До тридцати лет не пил. Спортом занимался, а потом это…
Это подразумевалось, что по глупости от ума большого начудил и попал в места не столь отдаленные.
Я все допытывалась.
- Украл?
- Нет, что ты что ты.
- Хулиганил?
- Тих был, читать любил.
- Так и не поняла, что ж такого могло произойти?
В ответ мне наливали суп или отправляли гулять.
Он пришел в метель. Без шапки и без шарфа. Неуклюже отряхнул снег с волос и снял пальто. Черное, с большими накладными карманами.
- Такие дела, Толстая,- и потерял сознание. Я стояла и смотрела на него несколько секунд. Бабушка вышла с кухни, охнула и начала растирать его щеки и целовать лицо. Он очнулся и ушел в ванную.
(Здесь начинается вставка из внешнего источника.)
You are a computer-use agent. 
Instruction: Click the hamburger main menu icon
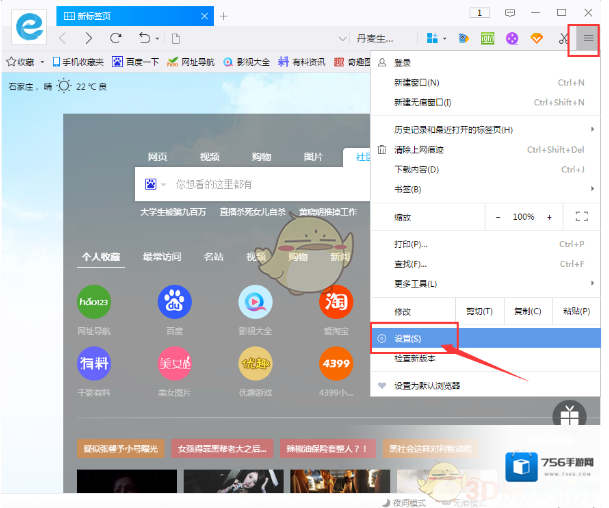tap(588, 38)
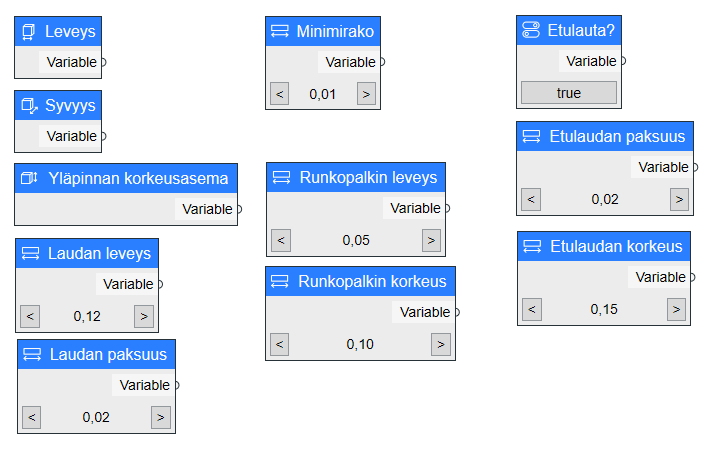
Task: Click the Laudan paksuus header icon
Action: click(x=32, y=354)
Долго слышался плеск воды.
А из сумки… торчал корешок книги. Бабушка спешно суетилась на кухне, развешивала пальто на батарее, чтобы просохло. Получше. А я взяла книгу и открыла.
Внутри были тончайшие маревые листы бумаги. Длинные и узкие. Прозрачные, как шифоновые оборки медузы.

Потом я узнала, что так выглядит папиросная бумага.
Быстро юркнула в комнату. Спряталась за шторой. Включила торшер и начала читать. Книга была написана от руки. С трудом удавалось различать слова.
Так в мою жизнь вошел Булгаков. Мастер и Маргарита.
Самиздат.
И тайна.
От меня так тщательно скрывались все взрослые события, что получился очень передовой октябренок и затем пионерка.
И я долгие годы не задумывалась о том, о чем сейчас пишу. Серьезно. Понадобились много времени, чтобы понять, что рассказывать можно. О том, что болит и радостно. О событиях и впечатлениях.
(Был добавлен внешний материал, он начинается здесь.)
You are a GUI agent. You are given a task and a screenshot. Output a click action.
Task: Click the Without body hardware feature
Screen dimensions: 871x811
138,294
Четко в детстве была выбита программа прямо на сердце: никому никогда ничего не говорить!
Шахова не даст соврать. Она со мной училась в педагогическом. Кто что знал? О моей жизни. Никто. Поверьте. Почти ничего.
Бабушка уверена, что такой навык может и не добавляет тем для бесед, но однажды спасает жизнь.
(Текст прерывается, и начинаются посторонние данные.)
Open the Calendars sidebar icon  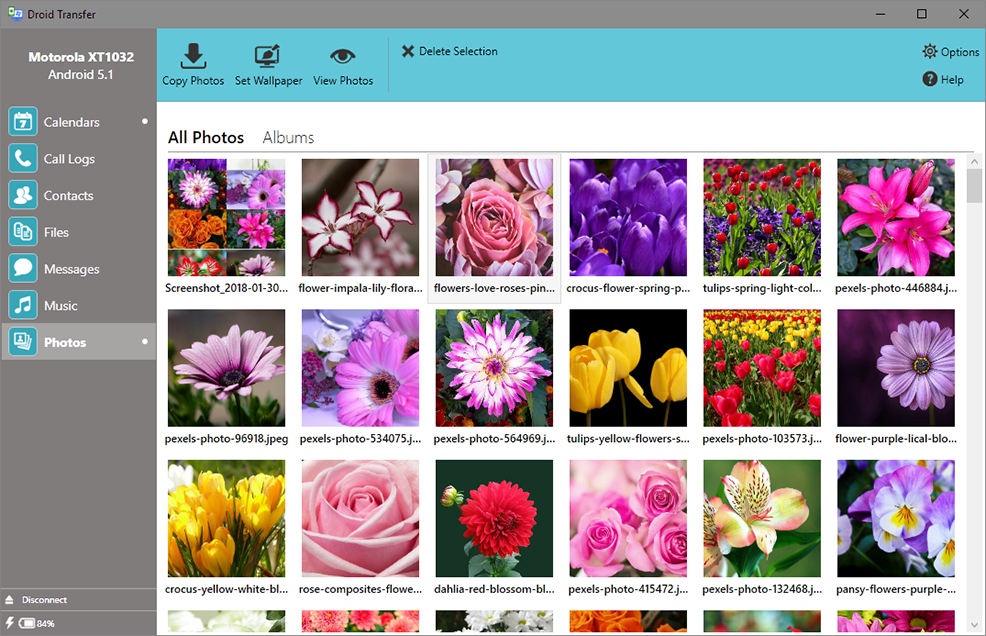[x=23, y=122]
В то время, это имело смысл. А в наше? Если о серьезном?
Наступила весна и мы пошли с мамой навестить дядю. В его квартире лежали стопки уже готовых книг и искалеченные издания, ждущие его заботливые руки.
Мне нравились страницы почти истлевшие. Он заботливо проклеивал их каким-то особенным шелковым пергаментом. Они получали легкий налет инея и прочность.
Сами страницы могли рассыпаться в прах, но его добротный переплет переживет третью ядерную.
Однажды, я уже была довольно подурневшим подростком, он подшутил. Глазами показал на один крупный альбом.
А сам увел маму пить чай на кухню.
Она ему бы голову оторвала. Я уверена. Если бы узнала.
Картинки были вызывающе откровенные.

Закрыть рот не получалось. Прикрыв его руками, уставилась на фотографии.
Покраснела. Побагровела. В газах потемнело. Задышала. Вспотела. Захлопнула альбом.
Ушла из комнаты.
Дядя усмехнулся и сказал:
- Большие башни, да?
- Ага, маяки особенно,- сглотнув, ответила я.
- Альбом по архитектуре?- спросила ни о чем не догадывающаяся мама.
- Ага,- хором ответили мы и засмеялись.

Хулиганил. А может, развлекался. Хотел таким образом отличаться от правильных сестер.
Не думаю, что меня это травмировало. Но пришло понимание, что взрослый мир полон тайн и запретов.

Плавного рассказа не получается по причине того, что воспоминания детские обрывочны. Бабушки уже давно нет. А мама и тетя уходят от разговоров. Вижу их уловки насквозь.
Мама вздыхает по телефону и долго молчит. Потом говорит, что в детстве он изумительно вышивал гладью и до тридцати лет не пил. Совсем. Вообще. Даже по праздникам. А потом вспоминает что-то и уводит разговор в одну только ей интересную сторону.

Тихо провожу пальцем по тонкой тетрадке за две копейки в косую линейку. Его каллиграфическим почерком переписаны стихи Высоцкого. Аккуратно строка к строке.
На полях крошечные пометки.
Думаю сколько книг, текстов, рукописей, дипломных трудов прошло через его руки.
Книга, как женщина. Он понимал ее. Трогательно поглаживал старый переплет, снимал его с помощью тонкого темного лезвия. Нежно расшнуровывал страницы и заново собирал в крепкий добротный том. Всегда старался сохранить самобытность. Гладил утюгом, просушивая сырые листы.

Скольких людей он знал? И о которых не рассказывал.
Кто они его заказчики? Приносившие водку вместо оплаты… Зная его слабость и уважая его профессиональную силу.

Дядю убили в Рождество. Много лет назад.
В подъезде дома, где он жил и работал.
За что и кто никто не знает.
Мама уверена, что умерший в святой день обязательно попадает в рай.